Directed by David Leitch (John Wick, Atomic Blonde), Deadpool 2 promises to be a deviation from the standard superhero fare while upholding the core tenants of the original: a film full of profanity, loads of ultra violence, and an R rating that the MCU won’t dare touch. The good news is the sequel has carried over a lot from the first film. The bad news is the sequel is just like the first and it doesn’t have a leg to stand on beyond its lazy writing and intolerable humor. With few exceptions like the addition of Domino and a fun third act action sequence, Deadpool 2 tries to be differentiate itself from the genre it inhabits, but proves that it is essentially everything wrong with the superhero genre, if not worse.
Deadpool 2 kicks off with Wade Wilson (Ryan Reynolds) living high off the success of the original. He is globe trotting and killing criminals left and right, but after an early film death, Wilson finds himself depressed and his life without meaning. It isn’t until later when he meets Firefist (Julian Dennison), an orphaned mutant who is angry at the world for the tests they conduct on him, that he takes on a paternal role and begins to find purpose. Wilson now chooses to protect Firefist from Cable (Josh Brolin), a cyborg who has time traveled to kill Firefist and stop the death of his family, to not only cause a change within the young mutant to stifle his anger, but also to find meaning within himself.
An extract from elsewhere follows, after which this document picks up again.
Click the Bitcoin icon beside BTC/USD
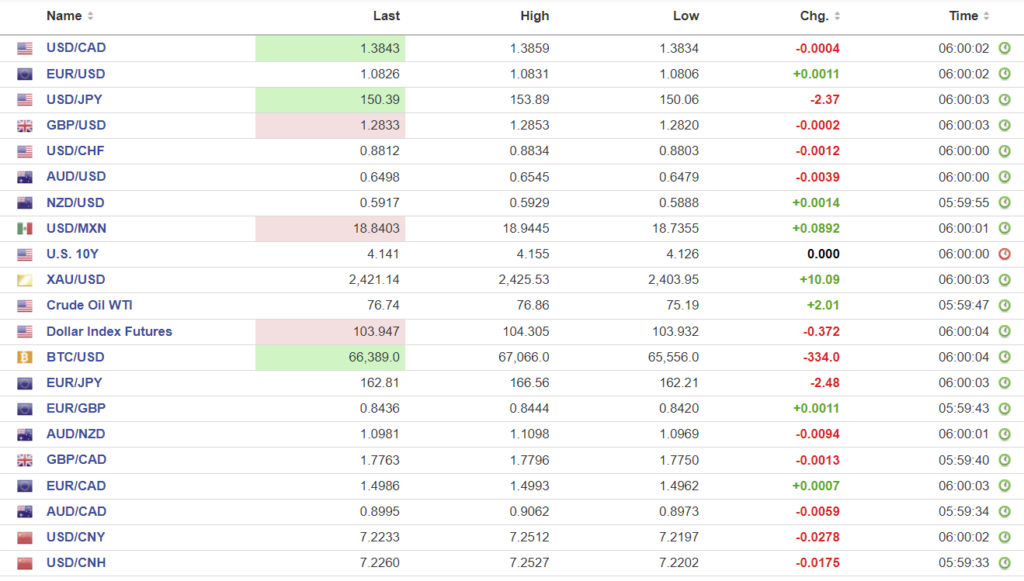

The major problem with the film is how incredibly stupid it is and how it justifies itself in the name of authenticity to Wade Wilson. The fourth wall breaking habits of Deadpool is fine at the start, but after the twelfth time, the third and second walls are brought down as well and you’re left with a shabby one wall movie that consistently wants to remind you that it’s meta. Piggybacking off of that is the over indulgence in references. Again and again the film makes references and allusions to pop culture items, and in the same vein as the meta jokes, they are fine initially, but by the end you are amazed that the film depends so heavily on them. The self referential nature is not insightful, amusing, or palatable and embodies just how poor the script is. The writing feels phoned in and when it is bad, the lines are written off and justified with a self referential joke. Instead of writing something competent or actually funny, the writers throw in the towel and self-mock itself. And I know what you’re thinking: “This is how Deadpool is in the comics.” Sure, but it’s insufferable. This stuff isn’t funny and by the end of it all I found it profoundly lazy.
Side Note: The reactions in the theater were a kin to my own. No one was laughing all that hard or consistently at the jokes which is problematic when they’re nonstop. It is just one showing, but highlights the broader lack of amusement in the audience beyond my own.
Surprisingly, Deadpool 2 makes the original film retroactively better which is hard to do since it too was lazy and bombastically idiotic, but at least that film had a consistency with its flippancy. In it, the film wanted to be a metaphorical middle finger to superhero films, and while it only partially achieved that goal, it was at least consistent. In this film, Reynolds’ script tries to inject heart and emotion into Wade Wilson where it simple doesn’t belong. To do that, the film wants you to take it seriously at times, particularly with the aforementioned early movie death. In a film that tries so hard at being subversive and against the grain of other superhero films, these periodic moments of gravitas contradict what Deadpool is: a merch’ with a mouth who stands in stark contrast to the MCU. These moments are exactly what the original Deadpool parodied, but Deadpool 2 comes full circle; that is, as it tried to move further and further away from the genre it tried to mock, it eventually came back around and ended up exactly where it started: another mundane superhero film.
There are a few bright spots in the movie. Domino is a welcomed addition due to her luck power, making for clever scenes with fun action choreography. Occasionally a joke will land and get you to laugh (particularly a good mid-credit sequence). And the third act is a true highlight thanks to some impressive parallel editing of three simultaneous sequences that result in a satisfying payoff. However, these are unfortunately my only points of praise. The rest of the film is burdened by my complaints above.
The way in which Deadpool 2 operates is very flamboyant; the incessant need to embody Deadpool at every breathing moment is exhausting and the narrative that is weaved does not uphold the genre differentiation that Deadpool 2 wants you to think it is. By the end of it all, the film’s gimmick collapses in on itself, and while the original was somewhat permissible, this time it simply exposes how similar the franchise is to other super hero films.